When you enter one of the special commands like /bin4/sh, then the command changes the filesystem root to the root of the alternative installation, eg SL4, changes the current directory to the same directory but in the SL4 image, and then invokes the command of the same name in the SL4 image. So /bin4/bash invokes bash in the changed-root system. Because your $HOME and other files are mounted in the SL4 image also, you can continue to see them.

Your programs will therefore use the scripts and run-time libraries and other system files of the SL4 or SL5 installation, rather than the native installation. So they are operating in a virtual application environment. Those libraries may call a system kernel interface to provide certain facilities, and in this case that kernel is the native Fedora 12 kernel, not a SL4 or SL5 kernel.

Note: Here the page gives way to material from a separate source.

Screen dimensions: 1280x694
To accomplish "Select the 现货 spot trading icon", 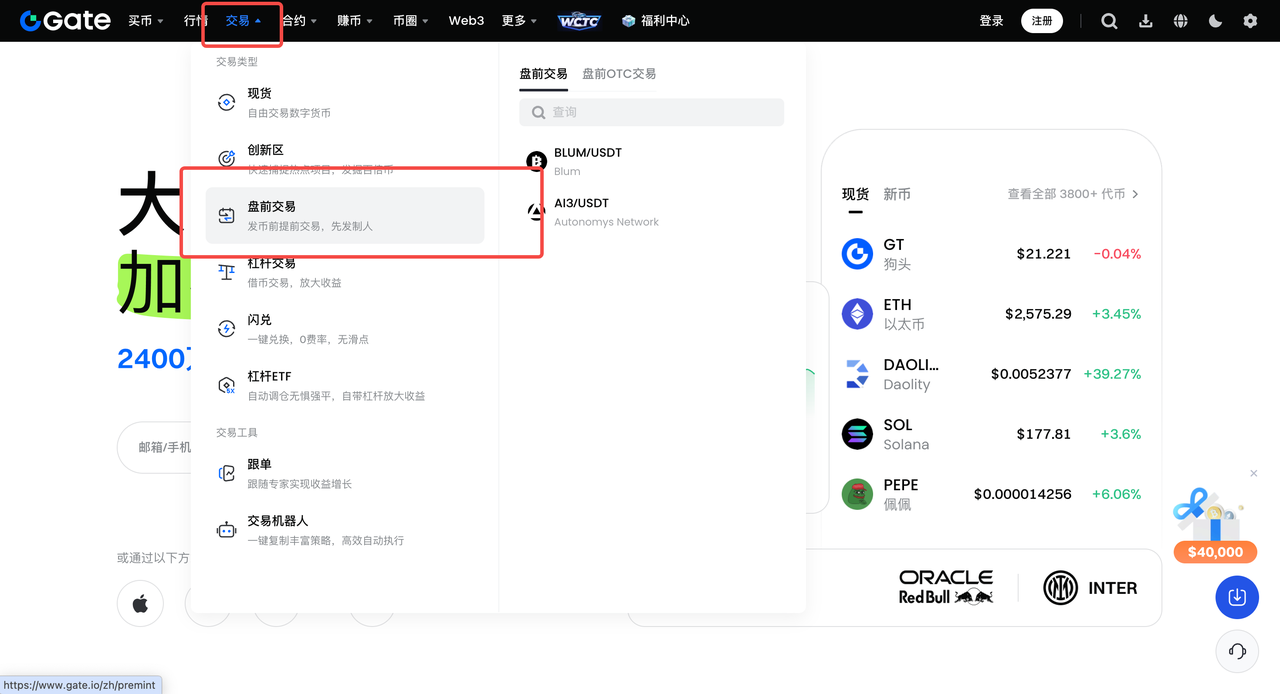I will point(225,101).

However, the assumption is that the kernel facilities are backward-compatible between Fedora 12, SL5 and SL4.

As an analogy, consider a fully-resolved (static) program. If and when a program is compiled on one system with all library references resolved, and so with no run-time libraries, and you copy it to a second different system, you would expect it to work flawlessly, if the second system was later but backwards-compatible with the first system. It would be a very brave or foolhardy vendor or kernel developer who altered the kernel interfaces to cause such a static program to fail. In our case, we are not fully-resolving the library references but instead we are providing all the run-time libraries of the first system too; we rely equally on the backward-compatibility of the kernel interfaces, and so for the same reason we expect that method to work flawlessly too.

What the syschroot method preserves

it preserves all environment variables, including Torque ones like PBS_JOBID and PBS_O_WORKDIR,
it accepts and passes on the supplied arguments,
it can be used in a script #!interpreter line,
it preserves the current directory,
it preserves the current umask

The extra mounts required

The alternative system(s) need to have additional mounts in place in order for things to work as expected. For example, the users' files will almost certainly need to be available within the chrooted system, and so will need to be mounted there. This mounting can be done at native-system boot time: there is no need to do it later at the time the user(s) actually switch to the alternative system.

The --bind option of mount is invaluable here (similar to -o bind). Without bind, you might have to mount mount your NFS file-systems at several different places, which for me (from monitoring packets for a mount with a 2.6.38 kernel) is different from and less efficient than bind mounting, and, without bind, it's possible that some file-systems like GPFS would not be able to be replicated within the chrooted system.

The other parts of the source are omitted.